# INFORMATION GIVEN:
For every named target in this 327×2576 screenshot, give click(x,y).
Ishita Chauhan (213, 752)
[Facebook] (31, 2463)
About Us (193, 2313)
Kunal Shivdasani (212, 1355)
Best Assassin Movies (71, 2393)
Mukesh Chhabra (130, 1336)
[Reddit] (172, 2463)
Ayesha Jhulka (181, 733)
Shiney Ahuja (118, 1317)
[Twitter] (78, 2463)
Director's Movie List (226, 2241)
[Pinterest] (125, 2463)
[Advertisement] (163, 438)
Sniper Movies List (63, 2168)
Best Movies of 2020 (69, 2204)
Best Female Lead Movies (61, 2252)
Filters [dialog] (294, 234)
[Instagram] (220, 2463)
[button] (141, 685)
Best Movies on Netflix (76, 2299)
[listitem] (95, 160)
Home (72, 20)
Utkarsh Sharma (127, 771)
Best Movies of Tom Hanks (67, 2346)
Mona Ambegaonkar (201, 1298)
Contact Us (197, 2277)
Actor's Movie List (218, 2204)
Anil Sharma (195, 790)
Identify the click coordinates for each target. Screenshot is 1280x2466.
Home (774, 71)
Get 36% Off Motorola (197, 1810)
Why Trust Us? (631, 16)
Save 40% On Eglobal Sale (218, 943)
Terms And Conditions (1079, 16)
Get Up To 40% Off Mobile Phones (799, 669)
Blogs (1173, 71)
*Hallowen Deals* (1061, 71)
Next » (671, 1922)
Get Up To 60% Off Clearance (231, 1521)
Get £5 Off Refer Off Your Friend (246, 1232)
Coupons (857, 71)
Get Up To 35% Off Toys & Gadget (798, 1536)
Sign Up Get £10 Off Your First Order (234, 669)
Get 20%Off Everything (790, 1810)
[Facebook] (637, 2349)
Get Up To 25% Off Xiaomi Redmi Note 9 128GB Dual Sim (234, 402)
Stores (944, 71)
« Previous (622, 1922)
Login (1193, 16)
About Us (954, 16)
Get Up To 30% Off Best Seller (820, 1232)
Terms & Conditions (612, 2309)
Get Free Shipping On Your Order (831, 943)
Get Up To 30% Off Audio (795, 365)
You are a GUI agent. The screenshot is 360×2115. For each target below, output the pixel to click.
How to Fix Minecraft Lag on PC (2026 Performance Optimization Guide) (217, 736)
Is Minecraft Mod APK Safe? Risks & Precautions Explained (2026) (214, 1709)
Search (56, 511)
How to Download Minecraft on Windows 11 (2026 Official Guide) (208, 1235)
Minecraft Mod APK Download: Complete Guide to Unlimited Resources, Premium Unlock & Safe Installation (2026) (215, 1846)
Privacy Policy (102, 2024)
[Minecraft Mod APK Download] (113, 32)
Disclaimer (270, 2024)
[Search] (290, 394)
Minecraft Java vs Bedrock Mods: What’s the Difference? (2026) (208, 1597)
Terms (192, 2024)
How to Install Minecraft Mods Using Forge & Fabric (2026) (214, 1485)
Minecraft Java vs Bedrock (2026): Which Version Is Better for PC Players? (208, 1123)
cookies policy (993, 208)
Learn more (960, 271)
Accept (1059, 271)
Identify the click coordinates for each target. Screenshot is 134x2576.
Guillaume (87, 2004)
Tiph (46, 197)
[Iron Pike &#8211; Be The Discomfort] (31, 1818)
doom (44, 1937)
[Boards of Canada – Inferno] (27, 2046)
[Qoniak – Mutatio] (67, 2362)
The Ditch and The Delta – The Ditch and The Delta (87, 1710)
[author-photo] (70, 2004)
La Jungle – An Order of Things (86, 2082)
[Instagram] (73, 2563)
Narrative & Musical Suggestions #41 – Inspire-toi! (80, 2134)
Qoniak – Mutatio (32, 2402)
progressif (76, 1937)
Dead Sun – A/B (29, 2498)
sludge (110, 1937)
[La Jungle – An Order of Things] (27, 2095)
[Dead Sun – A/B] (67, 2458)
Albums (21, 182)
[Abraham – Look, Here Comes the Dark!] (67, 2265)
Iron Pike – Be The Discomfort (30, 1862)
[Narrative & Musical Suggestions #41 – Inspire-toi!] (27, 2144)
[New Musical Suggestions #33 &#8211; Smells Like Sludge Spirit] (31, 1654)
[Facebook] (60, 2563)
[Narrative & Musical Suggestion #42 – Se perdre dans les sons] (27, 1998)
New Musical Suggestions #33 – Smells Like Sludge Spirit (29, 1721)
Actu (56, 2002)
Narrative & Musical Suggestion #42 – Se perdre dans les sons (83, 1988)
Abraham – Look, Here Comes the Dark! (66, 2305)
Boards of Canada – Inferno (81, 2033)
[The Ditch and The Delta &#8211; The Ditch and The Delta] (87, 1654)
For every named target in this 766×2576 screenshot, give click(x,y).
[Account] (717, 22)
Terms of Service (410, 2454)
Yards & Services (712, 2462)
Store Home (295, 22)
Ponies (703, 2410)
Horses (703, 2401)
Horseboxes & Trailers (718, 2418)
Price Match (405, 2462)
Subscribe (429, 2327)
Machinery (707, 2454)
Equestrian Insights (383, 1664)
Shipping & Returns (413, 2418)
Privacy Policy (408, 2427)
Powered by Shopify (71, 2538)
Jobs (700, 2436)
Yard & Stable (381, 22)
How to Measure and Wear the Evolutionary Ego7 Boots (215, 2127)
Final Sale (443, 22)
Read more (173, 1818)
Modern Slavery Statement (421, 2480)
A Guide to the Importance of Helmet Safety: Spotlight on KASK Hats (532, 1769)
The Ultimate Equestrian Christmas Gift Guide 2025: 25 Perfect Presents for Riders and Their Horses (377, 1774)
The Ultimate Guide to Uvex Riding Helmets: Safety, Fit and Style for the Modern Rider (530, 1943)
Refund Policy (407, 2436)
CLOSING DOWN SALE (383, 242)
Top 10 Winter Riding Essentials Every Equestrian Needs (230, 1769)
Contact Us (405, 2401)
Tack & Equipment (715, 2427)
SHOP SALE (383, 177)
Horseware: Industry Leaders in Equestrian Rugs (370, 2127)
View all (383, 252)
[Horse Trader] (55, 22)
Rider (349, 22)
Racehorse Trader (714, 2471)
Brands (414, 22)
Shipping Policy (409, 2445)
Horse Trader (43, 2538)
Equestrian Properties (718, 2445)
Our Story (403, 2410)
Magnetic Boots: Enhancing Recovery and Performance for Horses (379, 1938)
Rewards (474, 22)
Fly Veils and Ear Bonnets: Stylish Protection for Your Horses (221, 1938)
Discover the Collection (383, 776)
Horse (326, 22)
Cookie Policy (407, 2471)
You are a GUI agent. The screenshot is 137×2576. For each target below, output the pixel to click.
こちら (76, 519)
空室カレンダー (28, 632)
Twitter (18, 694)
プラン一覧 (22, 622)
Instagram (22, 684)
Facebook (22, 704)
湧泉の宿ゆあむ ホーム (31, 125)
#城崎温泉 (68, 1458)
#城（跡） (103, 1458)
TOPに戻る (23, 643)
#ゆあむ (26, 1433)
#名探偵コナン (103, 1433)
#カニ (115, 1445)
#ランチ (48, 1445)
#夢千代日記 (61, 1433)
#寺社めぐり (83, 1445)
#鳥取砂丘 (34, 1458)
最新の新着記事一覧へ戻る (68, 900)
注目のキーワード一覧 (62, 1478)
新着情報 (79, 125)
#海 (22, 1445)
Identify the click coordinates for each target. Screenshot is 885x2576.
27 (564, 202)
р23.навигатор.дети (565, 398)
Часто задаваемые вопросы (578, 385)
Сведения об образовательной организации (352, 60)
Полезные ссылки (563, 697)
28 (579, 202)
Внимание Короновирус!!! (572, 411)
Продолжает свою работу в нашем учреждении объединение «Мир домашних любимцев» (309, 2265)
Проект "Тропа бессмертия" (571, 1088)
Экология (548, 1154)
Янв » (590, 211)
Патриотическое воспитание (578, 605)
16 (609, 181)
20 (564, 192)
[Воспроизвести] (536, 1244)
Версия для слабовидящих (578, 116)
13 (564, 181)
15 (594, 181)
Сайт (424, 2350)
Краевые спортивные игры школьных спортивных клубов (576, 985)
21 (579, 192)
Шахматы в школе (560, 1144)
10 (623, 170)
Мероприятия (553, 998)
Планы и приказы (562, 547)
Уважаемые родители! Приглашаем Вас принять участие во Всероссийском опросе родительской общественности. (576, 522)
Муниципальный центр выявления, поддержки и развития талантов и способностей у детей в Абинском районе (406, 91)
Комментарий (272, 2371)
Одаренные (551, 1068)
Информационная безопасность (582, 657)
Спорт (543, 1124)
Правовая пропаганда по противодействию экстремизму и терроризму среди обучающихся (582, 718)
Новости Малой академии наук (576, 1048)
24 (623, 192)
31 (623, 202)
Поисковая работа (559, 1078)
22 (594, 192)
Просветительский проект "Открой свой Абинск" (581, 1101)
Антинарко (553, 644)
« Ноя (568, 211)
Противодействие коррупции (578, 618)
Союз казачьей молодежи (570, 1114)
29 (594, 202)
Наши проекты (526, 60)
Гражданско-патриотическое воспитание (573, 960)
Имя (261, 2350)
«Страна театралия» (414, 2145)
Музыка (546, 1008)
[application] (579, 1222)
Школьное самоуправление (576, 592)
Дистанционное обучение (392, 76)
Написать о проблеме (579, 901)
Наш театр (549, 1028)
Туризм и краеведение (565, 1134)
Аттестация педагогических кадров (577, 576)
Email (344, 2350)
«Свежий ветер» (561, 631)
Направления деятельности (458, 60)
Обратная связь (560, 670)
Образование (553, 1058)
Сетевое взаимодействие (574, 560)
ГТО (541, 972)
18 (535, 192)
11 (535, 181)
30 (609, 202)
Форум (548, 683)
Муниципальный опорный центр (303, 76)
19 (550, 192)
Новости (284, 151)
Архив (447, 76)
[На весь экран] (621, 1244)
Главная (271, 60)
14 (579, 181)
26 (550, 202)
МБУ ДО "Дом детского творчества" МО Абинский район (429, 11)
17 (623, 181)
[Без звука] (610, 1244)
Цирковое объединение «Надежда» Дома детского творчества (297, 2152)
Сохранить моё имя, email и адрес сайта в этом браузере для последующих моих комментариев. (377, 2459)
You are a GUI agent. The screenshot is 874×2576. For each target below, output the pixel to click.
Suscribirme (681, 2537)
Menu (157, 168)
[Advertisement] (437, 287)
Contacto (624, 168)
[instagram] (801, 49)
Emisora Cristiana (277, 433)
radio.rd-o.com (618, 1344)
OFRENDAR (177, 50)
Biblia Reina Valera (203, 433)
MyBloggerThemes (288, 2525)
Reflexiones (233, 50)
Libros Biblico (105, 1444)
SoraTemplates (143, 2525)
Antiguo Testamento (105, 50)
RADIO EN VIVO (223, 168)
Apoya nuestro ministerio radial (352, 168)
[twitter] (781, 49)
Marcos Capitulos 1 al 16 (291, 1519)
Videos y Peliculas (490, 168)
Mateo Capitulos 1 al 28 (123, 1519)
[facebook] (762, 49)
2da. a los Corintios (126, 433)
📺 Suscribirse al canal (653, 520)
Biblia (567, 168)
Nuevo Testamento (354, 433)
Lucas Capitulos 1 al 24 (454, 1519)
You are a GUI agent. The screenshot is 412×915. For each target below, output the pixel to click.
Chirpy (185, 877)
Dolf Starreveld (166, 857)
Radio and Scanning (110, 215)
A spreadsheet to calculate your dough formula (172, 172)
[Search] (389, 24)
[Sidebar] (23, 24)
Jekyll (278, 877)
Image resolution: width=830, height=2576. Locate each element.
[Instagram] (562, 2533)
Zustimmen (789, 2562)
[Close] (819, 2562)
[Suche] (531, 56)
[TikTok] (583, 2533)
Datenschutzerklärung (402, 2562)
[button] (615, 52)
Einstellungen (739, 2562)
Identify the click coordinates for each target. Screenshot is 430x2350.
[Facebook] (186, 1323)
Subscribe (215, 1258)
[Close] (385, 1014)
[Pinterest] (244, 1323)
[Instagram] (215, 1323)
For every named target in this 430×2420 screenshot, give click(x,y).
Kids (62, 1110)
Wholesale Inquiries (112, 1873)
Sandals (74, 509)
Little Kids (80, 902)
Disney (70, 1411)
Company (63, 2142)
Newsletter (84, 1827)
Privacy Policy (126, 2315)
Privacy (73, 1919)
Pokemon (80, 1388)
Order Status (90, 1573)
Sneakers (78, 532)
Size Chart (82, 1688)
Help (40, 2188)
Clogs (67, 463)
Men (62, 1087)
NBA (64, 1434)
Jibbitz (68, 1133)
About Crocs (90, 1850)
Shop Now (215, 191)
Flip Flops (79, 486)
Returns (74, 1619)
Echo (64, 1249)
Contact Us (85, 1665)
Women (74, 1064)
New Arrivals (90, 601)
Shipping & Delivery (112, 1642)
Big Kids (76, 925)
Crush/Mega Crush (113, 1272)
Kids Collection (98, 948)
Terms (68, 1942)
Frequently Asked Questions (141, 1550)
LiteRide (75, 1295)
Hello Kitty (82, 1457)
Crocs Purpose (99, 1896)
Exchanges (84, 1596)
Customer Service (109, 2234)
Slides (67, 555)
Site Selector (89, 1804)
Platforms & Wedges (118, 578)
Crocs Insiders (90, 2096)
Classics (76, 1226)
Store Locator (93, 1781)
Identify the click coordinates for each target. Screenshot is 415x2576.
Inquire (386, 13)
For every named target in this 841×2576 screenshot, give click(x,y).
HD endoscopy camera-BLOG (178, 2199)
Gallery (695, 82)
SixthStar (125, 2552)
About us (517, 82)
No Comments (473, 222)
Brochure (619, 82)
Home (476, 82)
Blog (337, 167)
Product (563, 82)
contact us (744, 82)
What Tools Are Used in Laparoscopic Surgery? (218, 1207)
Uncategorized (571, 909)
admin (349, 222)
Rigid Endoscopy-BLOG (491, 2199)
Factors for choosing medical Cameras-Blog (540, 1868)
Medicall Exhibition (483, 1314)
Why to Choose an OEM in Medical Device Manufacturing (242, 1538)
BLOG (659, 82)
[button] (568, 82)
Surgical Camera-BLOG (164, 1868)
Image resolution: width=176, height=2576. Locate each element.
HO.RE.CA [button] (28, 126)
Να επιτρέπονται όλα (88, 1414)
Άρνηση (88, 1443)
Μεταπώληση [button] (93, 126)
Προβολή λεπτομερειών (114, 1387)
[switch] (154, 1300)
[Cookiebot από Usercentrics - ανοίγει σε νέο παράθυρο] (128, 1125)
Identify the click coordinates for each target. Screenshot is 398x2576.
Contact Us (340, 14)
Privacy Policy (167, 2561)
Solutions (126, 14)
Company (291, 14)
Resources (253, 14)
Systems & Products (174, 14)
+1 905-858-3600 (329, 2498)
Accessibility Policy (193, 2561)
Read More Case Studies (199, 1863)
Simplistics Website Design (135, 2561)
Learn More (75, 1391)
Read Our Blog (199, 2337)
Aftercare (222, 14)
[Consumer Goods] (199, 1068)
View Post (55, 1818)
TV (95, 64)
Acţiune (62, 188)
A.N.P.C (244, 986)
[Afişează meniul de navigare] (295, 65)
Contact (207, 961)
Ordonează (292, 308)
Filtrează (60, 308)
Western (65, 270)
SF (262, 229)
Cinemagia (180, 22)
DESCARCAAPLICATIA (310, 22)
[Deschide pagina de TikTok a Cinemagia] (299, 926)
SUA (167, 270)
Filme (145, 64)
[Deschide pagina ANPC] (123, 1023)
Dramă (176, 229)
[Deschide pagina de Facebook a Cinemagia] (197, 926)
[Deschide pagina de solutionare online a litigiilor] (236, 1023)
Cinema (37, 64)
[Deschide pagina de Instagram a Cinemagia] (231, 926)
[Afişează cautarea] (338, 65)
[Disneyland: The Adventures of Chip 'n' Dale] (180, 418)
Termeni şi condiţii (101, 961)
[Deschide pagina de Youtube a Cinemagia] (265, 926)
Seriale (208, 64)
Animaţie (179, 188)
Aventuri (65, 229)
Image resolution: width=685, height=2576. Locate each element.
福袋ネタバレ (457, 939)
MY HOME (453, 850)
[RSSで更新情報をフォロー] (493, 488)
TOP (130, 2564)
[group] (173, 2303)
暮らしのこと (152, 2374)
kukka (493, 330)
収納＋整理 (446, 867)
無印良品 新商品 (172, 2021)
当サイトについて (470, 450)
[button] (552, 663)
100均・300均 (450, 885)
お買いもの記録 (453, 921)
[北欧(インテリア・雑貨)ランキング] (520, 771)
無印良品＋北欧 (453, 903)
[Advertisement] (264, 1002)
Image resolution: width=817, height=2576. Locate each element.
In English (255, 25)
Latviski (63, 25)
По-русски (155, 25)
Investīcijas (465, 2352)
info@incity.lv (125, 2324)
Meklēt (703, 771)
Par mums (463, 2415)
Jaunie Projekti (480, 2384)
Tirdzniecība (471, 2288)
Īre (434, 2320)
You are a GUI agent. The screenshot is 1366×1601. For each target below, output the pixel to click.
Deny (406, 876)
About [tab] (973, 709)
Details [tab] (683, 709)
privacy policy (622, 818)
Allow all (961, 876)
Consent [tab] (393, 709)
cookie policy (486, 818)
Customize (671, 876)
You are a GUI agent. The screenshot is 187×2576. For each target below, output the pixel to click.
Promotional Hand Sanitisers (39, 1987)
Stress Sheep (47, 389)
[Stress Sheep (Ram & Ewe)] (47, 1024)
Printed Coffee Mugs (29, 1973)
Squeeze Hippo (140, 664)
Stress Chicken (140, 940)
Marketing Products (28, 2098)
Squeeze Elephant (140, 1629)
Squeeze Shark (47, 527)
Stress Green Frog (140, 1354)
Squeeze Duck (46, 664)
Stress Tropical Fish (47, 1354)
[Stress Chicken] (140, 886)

# ACTIVITY:
Would you please transcribe the lines above exactly, starting with the first line of the material and ending with the line that has "Get 20%Off Everything (790, 1810)"?

# RESULT FOR THIS TASK:
For every named target in this 327×2576 screenshot, give click(x,y).
Ishita Chauhan (213, 752)
[Facebook] (31, 2463)
About Us (193, 2313)
Kunal Shivdasani (212, 1355)
Best Assassin Movies (71, 2393)
Mukesh Chhabra (130, 1336)
[Reddit] (172, 2463)
Ayesha Jhulka (181, 733)
Shiney Ahuja (118, 1317)
[Twitter] (78, 2463)
Director's Movie List (226, 2241)
[Pinterest] (125, 2463)
[Advertisement] (163, 438)
Sniper Movies List (63, 2168)
Best Movies of 2020 (69, 2204)
Best Female Lead Movies (61, 2252)
Filters [dialog] (294, 234)
[Instagram] (220, 2463)
[button] (141, 685)
Best Movies on Netflix (76, 2299)
[listitem] (95, 160)
Home (72, 20)
Utkarsh Sharma (127, 771)
Best Movies of Tom Hanks (67, 2346)
Mona Ambegaonkar (201, 1298)
Contact Us (197, 2277)
Actor's Movie List (218, 2204)
Anil Sharma (195, 790)
Identify the click coordinates for each target. Screenshot is 1280x2466.
Home (774, 71)
Get 36% Off Motorola (197, 1810)
Why Trust Us? (631, 16)
Save 40% On Eglobal Sale (218, 943)
Terms And Conditions (1079, 16)
Get Up To 40% Off Mobile Phones (799, 669)
Blogs (1173, 71)
*Hallowen Deals* (1061, 71)
Next » (671, 1922)
Get Up To 60% Off Clearance (231, 1521)
Get £5 Off Refer Off Your Friend (246, 1232)
Coupons (857, 71)
Get Up To 35% Off Toys & Gadget (798, 1536)
Sign Up Get £10 Off Your First Order (234, 669)
Get 20%Off Everything (790, 1810)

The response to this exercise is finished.